#### [To do]
The response should consist of every line below, unchanged.

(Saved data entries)
────────
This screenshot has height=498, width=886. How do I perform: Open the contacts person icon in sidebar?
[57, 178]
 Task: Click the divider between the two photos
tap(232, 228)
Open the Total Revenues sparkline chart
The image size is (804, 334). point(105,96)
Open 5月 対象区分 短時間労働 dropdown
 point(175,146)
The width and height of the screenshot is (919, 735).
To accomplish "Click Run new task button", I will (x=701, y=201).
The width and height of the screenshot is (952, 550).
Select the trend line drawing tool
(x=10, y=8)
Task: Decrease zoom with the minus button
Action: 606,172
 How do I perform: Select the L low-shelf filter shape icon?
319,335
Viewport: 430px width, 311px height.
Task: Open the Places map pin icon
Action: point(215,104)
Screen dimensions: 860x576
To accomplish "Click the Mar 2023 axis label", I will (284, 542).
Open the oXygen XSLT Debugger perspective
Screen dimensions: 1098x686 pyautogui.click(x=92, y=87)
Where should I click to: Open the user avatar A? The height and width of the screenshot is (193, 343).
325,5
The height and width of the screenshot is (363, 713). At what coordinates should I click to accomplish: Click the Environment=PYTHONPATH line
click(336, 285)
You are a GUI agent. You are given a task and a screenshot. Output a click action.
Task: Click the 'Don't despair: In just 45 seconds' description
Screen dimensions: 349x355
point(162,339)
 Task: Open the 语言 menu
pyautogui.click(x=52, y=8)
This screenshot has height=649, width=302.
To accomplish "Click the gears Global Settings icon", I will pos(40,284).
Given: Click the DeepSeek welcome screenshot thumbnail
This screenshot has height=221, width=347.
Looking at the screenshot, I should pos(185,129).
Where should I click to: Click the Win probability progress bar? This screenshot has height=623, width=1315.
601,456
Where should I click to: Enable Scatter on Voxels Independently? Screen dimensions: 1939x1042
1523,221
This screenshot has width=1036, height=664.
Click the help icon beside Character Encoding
────────
#### [Solution for this problem]
This screenshot has height=498, width=886. How do I perform: Open the contacts person icon in sidebar?
[57, 178]
 Task: Click the divider between the two photos
tap(232, 228)
Open the Total Revenues sparkline chart
The image size is (804, 334). point(105,96)
Open 5月 対象区分 短時間労働 dropdown
 point(175,146)
The width and height of the screenshot is (919, 735).
To accomplish "Click Run new task button", I will (x=701, y=201).
The width and height of the screenshot is (952, 550).
Select the trend line drawing tool
(x=10, y=8)
Task: Decrease zoom with the minus button
Action: 606,172
 How do I perform: Select the L low-shelf filter shape icon?
319,335
Viewport: 430px width, 311px height.
Task: Open the Places map pin icon
Action: point(215,104)
Screen dimensions: 860x576
To accomplish "Click the Mar 2023 axis label", I will (284, 542).
Open the oXygen XSLT Debugger perspective
Screen dimensions: 1098x686 pyautogui.click(x=92, y=87)
Where should I click to: Open the user avatar A? The height and width of the screenshot is (193, 343).
325,5
The height and width of the screenshot is (363, 713). At what coordinates should I click to accomplish: Click the Environment=PYTHONPATH line
click(336, 285)
You are a GUI agent. You are given a task and a screenshot. Output a click action.
Task: Click the 'Don't despair: In just 45 seconds' description
Screen dimensions: 349x355
point(162,339)
 Task: Open the 语言 menu
pyautogui.click(x=52, y=8)
This screenshot has height=649, width=302.
To accomplish "Click the gears Global Settings icon", I will pos(40,284).
Given: Click the DeepSeek welcome screenshot thumbnail
This screenshot has height=221, width=347.
Looking at the screenshot, I should pos(185,129).
Where should I click to: Click the Win probability progress bar? This screenshot has height=623, width=1315.
601,456
Where should I click to: Enable Scatter on Voxels Independently? Screen dimensions: 1939x1042
1523,221
This screenshot has width=1036, height=664.
Click the help icon beside Character Encoding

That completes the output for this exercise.